§ **DATA EXTRACTS**:
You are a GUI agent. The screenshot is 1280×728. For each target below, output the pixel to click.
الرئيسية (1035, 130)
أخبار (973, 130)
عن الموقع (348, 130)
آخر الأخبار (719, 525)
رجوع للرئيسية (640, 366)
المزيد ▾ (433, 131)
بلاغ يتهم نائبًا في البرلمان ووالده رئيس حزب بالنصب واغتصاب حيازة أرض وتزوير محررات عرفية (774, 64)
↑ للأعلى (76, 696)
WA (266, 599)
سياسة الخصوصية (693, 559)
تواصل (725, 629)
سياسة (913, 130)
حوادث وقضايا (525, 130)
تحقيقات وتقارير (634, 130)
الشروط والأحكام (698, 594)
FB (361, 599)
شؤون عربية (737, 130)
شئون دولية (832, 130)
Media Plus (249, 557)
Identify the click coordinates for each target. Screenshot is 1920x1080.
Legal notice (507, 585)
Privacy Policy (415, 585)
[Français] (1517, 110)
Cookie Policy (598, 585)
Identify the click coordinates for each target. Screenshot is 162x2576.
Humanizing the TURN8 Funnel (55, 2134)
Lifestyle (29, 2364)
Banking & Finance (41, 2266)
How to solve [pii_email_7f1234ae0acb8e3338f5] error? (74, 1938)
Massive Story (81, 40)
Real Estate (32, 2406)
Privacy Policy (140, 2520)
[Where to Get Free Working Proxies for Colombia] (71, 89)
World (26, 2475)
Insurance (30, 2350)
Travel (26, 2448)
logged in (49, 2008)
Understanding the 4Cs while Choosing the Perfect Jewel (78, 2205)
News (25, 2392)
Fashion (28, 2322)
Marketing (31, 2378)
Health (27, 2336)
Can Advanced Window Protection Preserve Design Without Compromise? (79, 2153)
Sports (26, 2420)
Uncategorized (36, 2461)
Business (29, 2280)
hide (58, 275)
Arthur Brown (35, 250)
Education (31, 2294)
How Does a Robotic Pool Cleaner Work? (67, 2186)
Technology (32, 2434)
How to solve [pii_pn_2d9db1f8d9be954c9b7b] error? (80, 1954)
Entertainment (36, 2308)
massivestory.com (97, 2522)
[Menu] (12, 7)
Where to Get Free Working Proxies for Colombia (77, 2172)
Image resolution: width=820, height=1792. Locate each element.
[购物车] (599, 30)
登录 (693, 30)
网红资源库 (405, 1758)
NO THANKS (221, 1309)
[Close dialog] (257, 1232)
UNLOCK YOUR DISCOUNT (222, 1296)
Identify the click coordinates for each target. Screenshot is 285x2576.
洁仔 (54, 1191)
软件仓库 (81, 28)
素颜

§ **ABOUT THIS TASK**:
Every single record is to be set down again, unaltered.

§ **SOLUTION TO THIS EXERCISE**:
You are a GUI agent. The screenshot is 1280×728. For each target below, output the pixel to click.
الرئيسية (1035, 130)
أخبار (973, 130)
عن الموقع (348, 130)
آخر الأخبار (719, 525)
رجوع للرئيسية (640, 366)
المزيد ▾ (433, 131)
بلاغ يتهم نائبًا في البرلمان ووالده رئيس حزب بالنصب واغتصاب حيازة أرض وتزوير محررات عرفية (774, 64)
↑ للأعلى (76, 696)
WA (266, 599)
سياسة الخصوصية (693, 559)
تواصل (725, 629)
سياسة (913, 130)
حوادث وقضايا (525, 130)
تحقيقات وتقارير (634, 130)
الشروط والأحكام (698, 594)
FB (361, 599)
شؤون عربية (737, 130)
شئون دولية (832, 130)
Media Plus (249, 557)
Identify the click coordinates for each target. Screenshot is 1920x1080.
Legal notice (507, 585)
Privacy Policy (415, 585)
[Français] (1517, 110)
Cookie Policy (598, 585)
Identify the click coordinates for each target. Screenshot is 162x2576.
Humanizing the TURN8 Funnel (55, 2134)
Lifestyle (29, 2364)
Banking & Finance (41, 2266)
How to solve [pii_email_7f1234ae0acb8e3338f5] error? (74, 1938)
Massive Story (81, 40)
Real Estate (32, 2406)
Privacy Policy (140, 2520)
[Where to Get Free Working Proxies for Colombia] (71, 89)
World (26, 2475)
Insurance (30, 2350)
Travel (26, 2448)
logged in (49, 2008)
Understanding the 4Cs while Choosing the Perfect Jewel (78, 2205)
News (25, 2392)
Fashion (28, 2322)
Marketing (31, 2378)
Health (27, 2336)
Can Advanced Window Protection Preserve Design Without Compromise? (79, 2153)
Sports (26, 2420)
Uncategorized (36, 2461)
Business (29, 2280)
hide (58, 275)
Arthur Brown (35, 250)
Education (31, 2294)
How Does a Robotic Pool Cleaner Work? (67, 2186)
Technology (32, 2434)
How to solve [pii_pn_2d9db1f8d9be954c9b7b] error? (80, 1954)
Entertainment (36, 2308)
massivestory.com (97, 2522)
[Menu] (12, 7)
Where to Get Free Working Proxies for Colombia (77, 2172)
Image resolution: width=820, height=1792. Locate each element.
[购物车] (599, 30)
登录 (693, 30)
网红资源库 (405, 1758)
NO THANKS (221, 1309)
[Close dialog] (257, 1232)
UNLOCK YOUR DISCOUNT (222, 1296)
Identify the click coordinates for each target. Screenshot is 285x2576.
洁仔 (54, 1191)
软件仓库 (81, 28)
素颜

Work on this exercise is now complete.